Soniox

Soniox provides two distinct paths:

WebSocket realtime (stt-rt-v3) — partials and finals with low latency.
HTTP batch via Files API (stt-async-v3) — upload → create job → poll → transcript.

Use raw model IDs. The same provider instance exposes both methods; the controller chooses the transport.

Install

# Required
pnpm add @saraudio/soniox

# Optional stages (VAD + Meter)
pnpm add @saraudio/vad-energy @saraudio/meter

Create a provider

import { soniox } from '@saraudio/soniox';

export const provider = soniox({
  model: 'stt-rt-v3', // or 'stt-async-v3' when targeting HTTP batch
  auth: { apiKey: '<SONIOX_API_KEY>' },
});

Tip: You can use the same instance for both transports; set transport on the controller per session.

Authentication

Soniox has different rules for WS vs REST. Do not expose a permanent API key in the browser.

WebSocket (realtime): issue a short‑lived temporary API key on your server using POST /v1/auth/temporary-api-key, then pass it in the first WS message as api_key.
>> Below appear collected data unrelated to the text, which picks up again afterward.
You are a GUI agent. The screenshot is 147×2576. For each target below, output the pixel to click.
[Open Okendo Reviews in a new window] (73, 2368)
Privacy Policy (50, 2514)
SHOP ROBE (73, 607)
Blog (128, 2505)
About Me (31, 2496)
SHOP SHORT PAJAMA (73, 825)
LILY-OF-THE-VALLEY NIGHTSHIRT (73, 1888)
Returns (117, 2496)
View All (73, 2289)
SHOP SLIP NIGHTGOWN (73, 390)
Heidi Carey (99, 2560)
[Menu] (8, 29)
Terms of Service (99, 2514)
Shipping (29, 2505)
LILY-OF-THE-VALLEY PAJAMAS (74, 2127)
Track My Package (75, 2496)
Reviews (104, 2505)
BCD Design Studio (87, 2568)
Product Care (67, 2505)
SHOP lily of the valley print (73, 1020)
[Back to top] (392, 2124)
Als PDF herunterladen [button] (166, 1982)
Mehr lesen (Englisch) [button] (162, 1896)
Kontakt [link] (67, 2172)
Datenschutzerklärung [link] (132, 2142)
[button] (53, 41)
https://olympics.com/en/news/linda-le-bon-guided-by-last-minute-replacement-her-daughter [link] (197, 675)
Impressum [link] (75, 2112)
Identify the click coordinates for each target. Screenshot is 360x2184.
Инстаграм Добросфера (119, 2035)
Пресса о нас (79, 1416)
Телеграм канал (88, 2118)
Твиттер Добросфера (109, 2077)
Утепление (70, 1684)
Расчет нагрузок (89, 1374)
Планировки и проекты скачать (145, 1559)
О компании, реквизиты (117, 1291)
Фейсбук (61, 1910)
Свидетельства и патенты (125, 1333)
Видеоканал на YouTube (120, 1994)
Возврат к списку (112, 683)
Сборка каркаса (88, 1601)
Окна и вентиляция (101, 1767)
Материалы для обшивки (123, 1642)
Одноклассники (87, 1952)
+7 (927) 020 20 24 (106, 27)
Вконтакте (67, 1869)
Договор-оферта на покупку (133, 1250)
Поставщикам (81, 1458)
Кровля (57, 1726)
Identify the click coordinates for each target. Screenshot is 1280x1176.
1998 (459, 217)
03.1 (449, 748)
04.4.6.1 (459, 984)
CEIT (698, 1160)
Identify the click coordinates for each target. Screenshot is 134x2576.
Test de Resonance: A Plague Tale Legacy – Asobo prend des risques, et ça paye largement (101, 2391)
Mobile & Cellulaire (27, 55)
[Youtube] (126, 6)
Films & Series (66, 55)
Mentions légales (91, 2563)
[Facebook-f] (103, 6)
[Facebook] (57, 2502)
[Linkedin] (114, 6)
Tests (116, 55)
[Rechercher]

This is the recommended browser pattern for secure realtime streaming.
REST (Files/Transcriptions): requires a permanent project API key in Authorization: Bearer <key>. Temporary keys are not valid for REST and will return 401 unauthenticated.

How SARAUDIO maps this:

WS sends credentials inside the init JSON (api_key).
REST sets the Authorization header. Auth priority is getToken → token → apiKey. In browsers prefer getToken that returns the correct credential for the chosen transport.

Recommended patterns:

Realtime (browser): server endpoint returns a temporary API key; client uses auth.getToken, transport 'websocket'.
Batch REST: call Soniox from your server (or via server proxy routes) with a permanent key; avoid calling /v1/files and /v1/transcriptions directly from the browser.

If you use a temporary key against REST, Soniox will respond with 401 unauthenticated — this is expected.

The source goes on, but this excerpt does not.